I have to turn the generator back on after that crazy priest guy shut it down. He said he wants me to witness something. I don’t want to witness anything, I want to get the hell out of this freakshow. Using my camcorder’s night vision to see, I creep around a corner. My goal stands in the middle of a utility room, beckoning me forward with its little light glowing in the absolute darkness. I creep forward to the device, intent to turn it back on and get the hell out of here and send in the national guard to take care of this horror house. Things are never that easy, though, and I need to prime two alternates before I can get things working again.

I move to the room on my left, finding the right button to press and head back out to go to the next. Movement catches my eye, and a figure stands in the doorway leading back out of the utility room. I try to move quietly, but I feel the figure getting closer, and I panic and run, turning corners and jumping barricades, blindly heading into the darkness.. I don’t know where I am heading, I just need to get away, but he is right behind me.

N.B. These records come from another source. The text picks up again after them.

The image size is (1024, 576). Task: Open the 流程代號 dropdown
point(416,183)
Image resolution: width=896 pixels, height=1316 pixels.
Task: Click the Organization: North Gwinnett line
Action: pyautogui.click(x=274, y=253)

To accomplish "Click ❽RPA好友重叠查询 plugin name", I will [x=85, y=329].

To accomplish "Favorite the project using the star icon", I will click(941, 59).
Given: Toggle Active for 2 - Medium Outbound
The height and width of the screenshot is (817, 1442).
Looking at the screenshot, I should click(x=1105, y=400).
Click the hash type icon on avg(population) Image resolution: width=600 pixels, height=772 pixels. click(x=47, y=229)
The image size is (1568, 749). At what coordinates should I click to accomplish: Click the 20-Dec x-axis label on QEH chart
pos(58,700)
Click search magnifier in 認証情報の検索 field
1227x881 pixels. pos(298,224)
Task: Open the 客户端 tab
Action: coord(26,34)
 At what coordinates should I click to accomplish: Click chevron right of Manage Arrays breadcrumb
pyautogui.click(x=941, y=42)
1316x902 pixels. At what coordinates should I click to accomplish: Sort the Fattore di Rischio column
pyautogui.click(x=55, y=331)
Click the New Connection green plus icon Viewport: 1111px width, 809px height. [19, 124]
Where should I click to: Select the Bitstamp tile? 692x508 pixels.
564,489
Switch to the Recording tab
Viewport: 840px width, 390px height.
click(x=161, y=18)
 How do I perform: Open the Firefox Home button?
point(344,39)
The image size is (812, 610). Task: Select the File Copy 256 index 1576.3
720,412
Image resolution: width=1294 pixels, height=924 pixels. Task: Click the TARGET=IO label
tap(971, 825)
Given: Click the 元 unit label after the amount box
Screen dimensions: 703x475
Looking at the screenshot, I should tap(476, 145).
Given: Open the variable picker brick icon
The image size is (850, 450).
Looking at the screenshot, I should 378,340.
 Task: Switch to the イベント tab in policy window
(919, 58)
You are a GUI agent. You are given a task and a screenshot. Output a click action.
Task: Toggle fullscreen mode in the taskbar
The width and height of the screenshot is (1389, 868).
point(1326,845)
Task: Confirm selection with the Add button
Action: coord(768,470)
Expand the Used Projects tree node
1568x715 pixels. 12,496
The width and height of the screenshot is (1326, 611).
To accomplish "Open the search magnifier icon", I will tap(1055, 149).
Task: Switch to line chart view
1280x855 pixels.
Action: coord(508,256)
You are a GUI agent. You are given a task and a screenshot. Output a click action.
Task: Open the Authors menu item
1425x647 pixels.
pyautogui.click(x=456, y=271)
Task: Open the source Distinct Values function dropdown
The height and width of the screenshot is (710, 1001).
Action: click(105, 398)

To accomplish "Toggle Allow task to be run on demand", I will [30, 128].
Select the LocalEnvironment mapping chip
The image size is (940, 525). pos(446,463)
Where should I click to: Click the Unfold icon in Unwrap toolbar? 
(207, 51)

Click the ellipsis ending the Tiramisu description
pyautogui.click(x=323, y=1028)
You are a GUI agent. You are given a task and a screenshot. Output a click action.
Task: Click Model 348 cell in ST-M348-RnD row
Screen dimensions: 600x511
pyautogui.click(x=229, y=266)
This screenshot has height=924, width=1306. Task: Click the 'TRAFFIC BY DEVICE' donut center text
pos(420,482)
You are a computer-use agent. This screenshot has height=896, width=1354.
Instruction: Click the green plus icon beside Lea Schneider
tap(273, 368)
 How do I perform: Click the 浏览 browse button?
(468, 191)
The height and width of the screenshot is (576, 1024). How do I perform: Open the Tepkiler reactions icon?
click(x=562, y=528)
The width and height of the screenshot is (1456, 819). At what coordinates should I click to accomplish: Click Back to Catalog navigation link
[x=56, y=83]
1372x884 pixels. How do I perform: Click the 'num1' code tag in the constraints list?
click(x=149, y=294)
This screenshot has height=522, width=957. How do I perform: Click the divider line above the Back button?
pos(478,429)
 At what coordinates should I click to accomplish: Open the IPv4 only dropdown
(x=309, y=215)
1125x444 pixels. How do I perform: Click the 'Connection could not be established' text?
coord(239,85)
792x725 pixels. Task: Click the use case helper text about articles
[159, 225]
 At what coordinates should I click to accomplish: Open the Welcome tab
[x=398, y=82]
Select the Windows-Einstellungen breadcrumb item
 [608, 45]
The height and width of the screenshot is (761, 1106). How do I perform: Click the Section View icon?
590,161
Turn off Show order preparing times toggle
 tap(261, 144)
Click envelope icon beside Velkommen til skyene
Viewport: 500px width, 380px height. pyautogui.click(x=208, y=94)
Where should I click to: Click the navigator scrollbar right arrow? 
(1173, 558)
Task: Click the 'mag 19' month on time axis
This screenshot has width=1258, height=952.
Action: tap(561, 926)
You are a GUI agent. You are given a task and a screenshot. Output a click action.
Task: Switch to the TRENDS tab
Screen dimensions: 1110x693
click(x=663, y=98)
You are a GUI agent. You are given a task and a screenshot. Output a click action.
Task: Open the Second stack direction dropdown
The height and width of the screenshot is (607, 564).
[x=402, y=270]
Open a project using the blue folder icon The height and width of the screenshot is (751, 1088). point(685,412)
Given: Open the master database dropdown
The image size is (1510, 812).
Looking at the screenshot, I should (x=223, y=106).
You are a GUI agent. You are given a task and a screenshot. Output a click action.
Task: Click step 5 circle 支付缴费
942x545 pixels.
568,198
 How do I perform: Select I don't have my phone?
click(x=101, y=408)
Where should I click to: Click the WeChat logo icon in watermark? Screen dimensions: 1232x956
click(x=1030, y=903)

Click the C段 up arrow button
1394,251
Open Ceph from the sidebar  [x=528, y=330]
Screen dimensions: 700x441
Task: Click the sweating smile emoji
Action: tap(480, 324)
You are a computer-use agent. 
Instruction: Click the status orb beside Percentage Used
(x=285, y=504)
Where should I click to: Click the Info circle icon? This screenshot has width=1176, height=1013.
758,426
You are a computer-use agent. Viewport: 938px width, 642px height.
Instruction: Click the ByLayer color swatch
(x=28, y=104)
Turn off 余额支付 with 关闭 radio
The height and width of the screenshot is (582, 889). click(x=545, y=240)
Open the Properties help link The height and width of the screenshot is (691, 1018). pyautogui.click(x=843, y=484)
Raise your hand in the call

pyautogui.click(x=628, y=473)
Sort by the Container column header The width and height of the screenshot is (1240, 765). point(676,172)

I try to open a door, but it’s locked. I’m trapped. The figure chasing me will get me for sure. But where did he go? He was right on my heels. Maybe when I hurdled that barricade he lost me. I slowly retrace my steps. The camera battery is dying, this incessant beeping telling me to change them. I can’t, though. I need to escape. I turn the corner, and he is right there in my face. I scream, and then the battery dies completely.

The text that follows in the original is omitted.